In an interview, Castro insisted that Suomi, on behalf of Kajima, only asked her help in resolving the issue: “They want a ‘yes’ or ‘no.’” She added that Suomi made it clear that without the retail development, project costs would rise substantially, and that the need to make a decision had reached a critical phase.

It’s not surprising that Suomi would reach out to Castro, who has been the most ardent supporter of both the Belmont project, which would relieve overcrowded schools, and the much-criticized private development team in charge of construction. But Castro told the Weekly that, despite her desire to force a decision on the issue, her own vote on the shopping center will depend on the merits of the ultimate proposal.

The shopping center would sit at the corner of First Street and Beaudry Avenue downtown. Above the shopping-center space would be a parking structure, and above that the high school.
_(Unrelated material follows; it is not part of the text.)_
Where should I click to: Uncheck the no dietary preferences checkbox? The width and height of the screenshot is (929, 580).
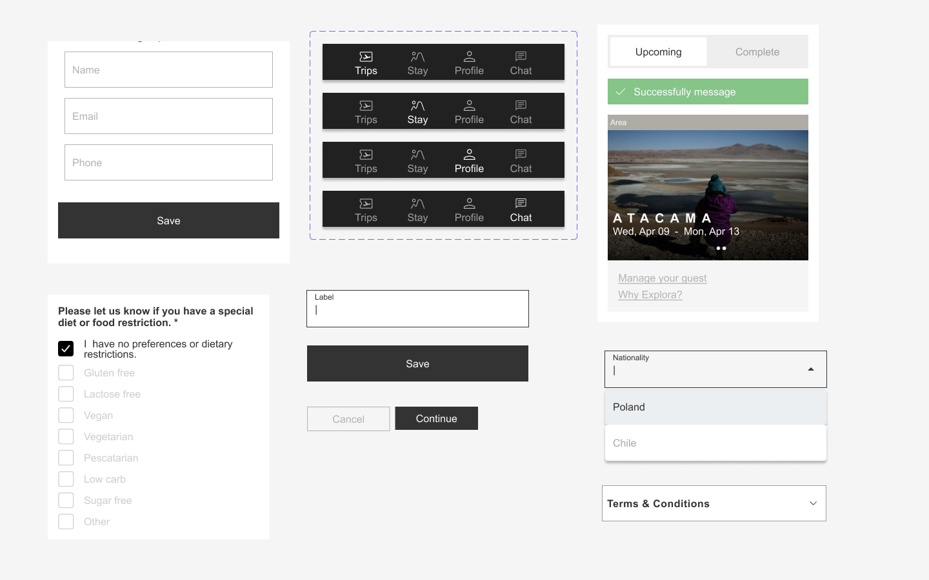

The school, in effect, sits atop a man-made concrete mountain erected to transform the steeply sloping construction site to a nearly level surface. It’s an expensive design, and one with a built-in dilemma: what to do with the empty concrete podium under the school. From the outset, district planners concocted the school-on-a-podium design with a ground-level shopping center in mind, and confidently predicted that the stores would generate revenues to offset project costs. Now that the money seems to be flowing the other way, district officials are expected to consider other options, including a child-care center and district office space.
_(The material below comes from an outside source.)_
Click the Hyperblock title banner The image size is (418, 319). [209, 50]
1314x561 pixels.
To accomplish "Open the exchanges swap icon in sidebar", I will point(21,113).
At Tuesday’s meeting, board member David Tokofsky offered yet another alternative — dumping Kajima’s retail-development plan entirely and accepting new proposals for using the base of the podium. Both his motion and that of Castro could return to the school board for a vote in two weeks.

The shopping center has been pushed to the back burner by one Belmont-related crisis after another, including recent disclosures that the school site, an old oil field, was never fully tested for contamination before construction began. Last week, officials disclosed that belated testing, with the school half-built, will cost about $1.5 million, double the original estimate. And construction delays attributed to painstaking soil analysis could cost the district still more; L.A. Unified already has hired an outside law firm to contest any effort by Kajima to improperly shift its own costs to the district by blaming environmental problems.
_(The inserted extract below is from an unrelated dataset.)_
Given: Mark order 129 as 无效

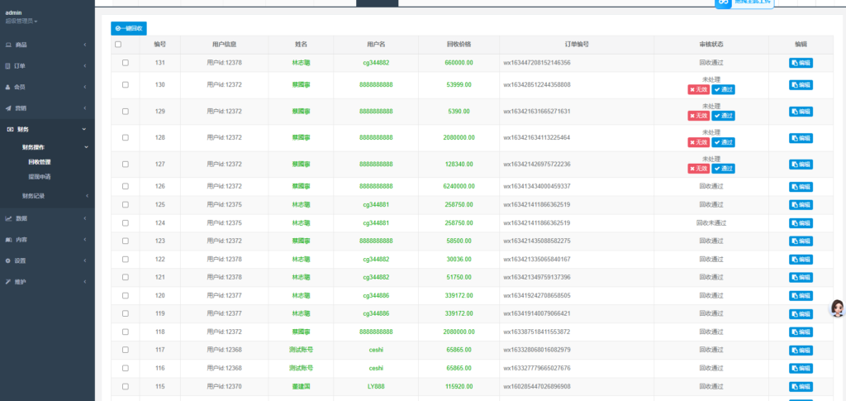Looking at the screenshot, I should (698, 116).
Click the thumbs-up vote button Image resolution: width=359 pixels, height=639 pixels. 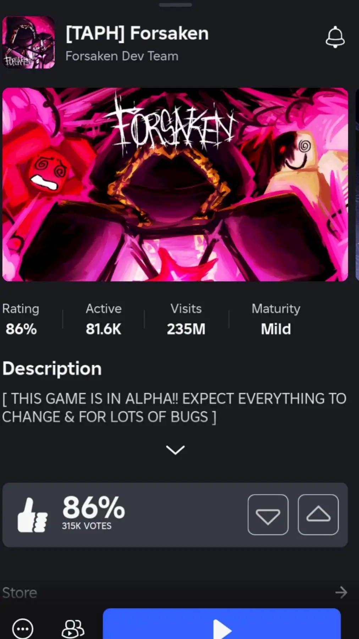point(318,514)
The school system’s overall handling of contaminated school sites, such as Belmont, has come under renewed criticism from state Senator Tom Hayden (D–Los Angeles), who accused the district of “retreating” from promised “reforms necessary to ensure that children are safe at school.” Hayden contends that a “bureaucratic trench warfare” has been raging between reformers and their opponents.

Most district officials deny Hayden’s allegations, but on Tuesday, board member Tokofsky proposed an emergency resolution directing a recently appointed school-safety team to report directly to the Board of Education. Tokofsky said it was the only way for the school board to get the unfiltered information it needs to make vital safety decisions. “Things are happening each and every day that are taking us further adrift from the proclamation that we would seek the highest standards of health and safety.”

Other board members agreed that there were problems with the internal handling of environmental issues, but challenged Tokofsky’s characterization of an emergency. “It’s too complicated an issue to decide on short notice,” said Jeff Horton, who co-sponsored Tokofsky’s motion, but not his push for immediate adoption. In the end, Tokofsky’s plan was tabled pending further review.